Your answer must be an exact copy of the records, minus any pictures.
╭─ DATA FOR THIS EXERCISE
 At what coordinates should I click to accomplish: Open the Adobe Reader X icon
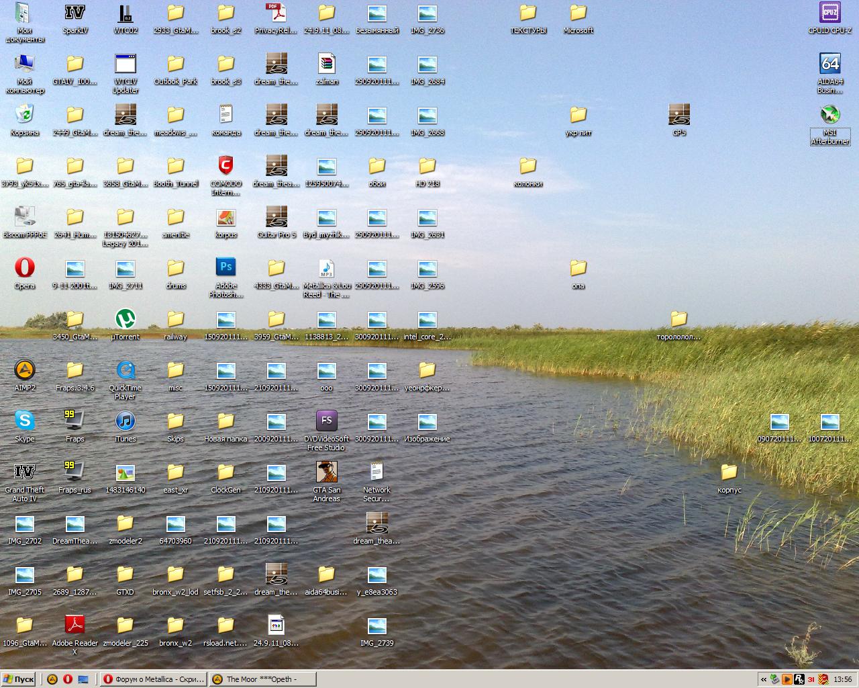[x=74, y=626]
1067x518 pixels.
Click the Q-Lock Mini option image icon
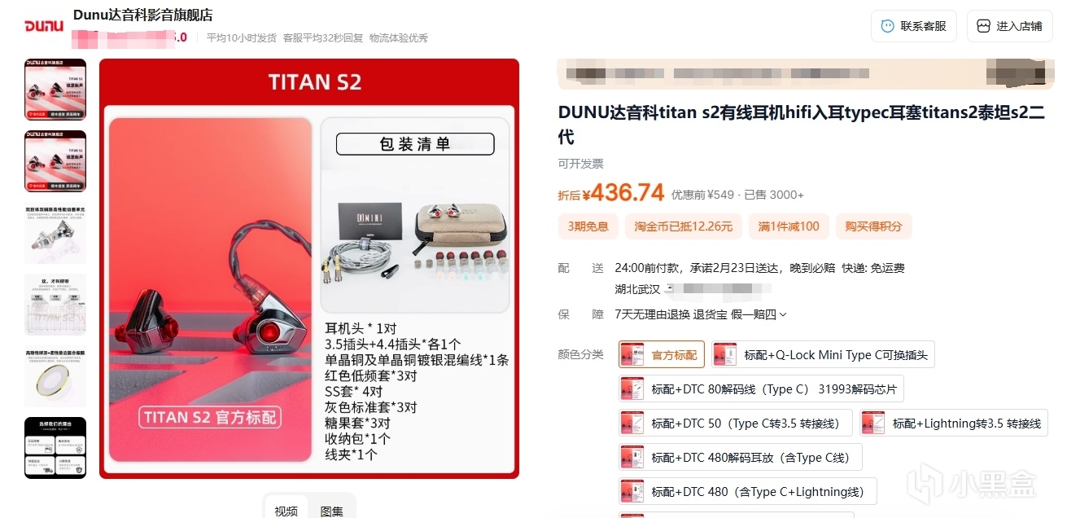[x=724, y=355]
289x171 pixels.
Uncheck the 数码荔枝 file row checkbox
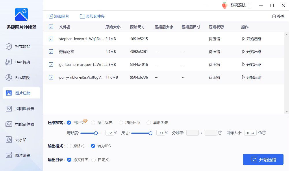pos(51,52)
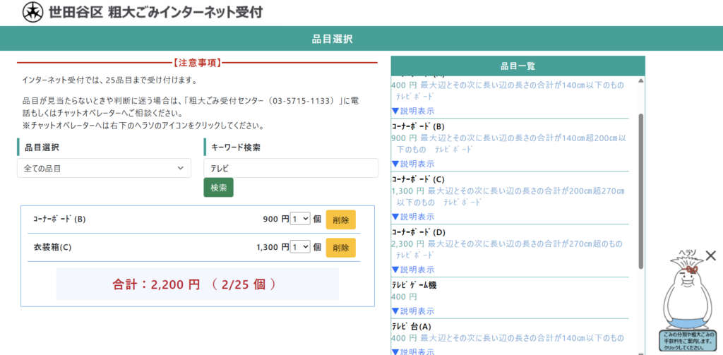This screenshot has width=723, height=355.
Task: Click the キーワード検索 text field
Action: tap(290, 168)
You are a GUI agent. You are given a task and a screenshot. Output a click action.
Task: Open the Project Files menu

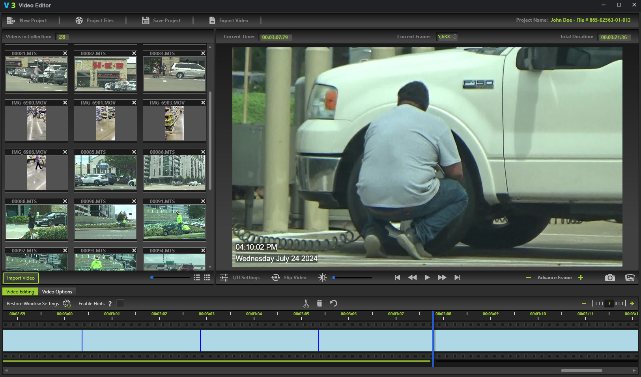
╰─
=== EXERCISE ANSWER ===
 At what coordinates should I click to accomplish: Open the Adobe Reader X icon
[x=74, y=626]
1067x518 pixels.
Click the Q-Lock Mini option image icon
[x=724, y=355]
289x171 pixels.
Uncheck the 数码荔枝 file row checkbox
pos(51,52)
This screenshot has width=723, height=355.
Task: Click the キーワード検索 text field
Action: tap(290, 168)
You are a GUI agent. You are given a task and a screenshot. Output a click action.
Task: Open the Project Files menu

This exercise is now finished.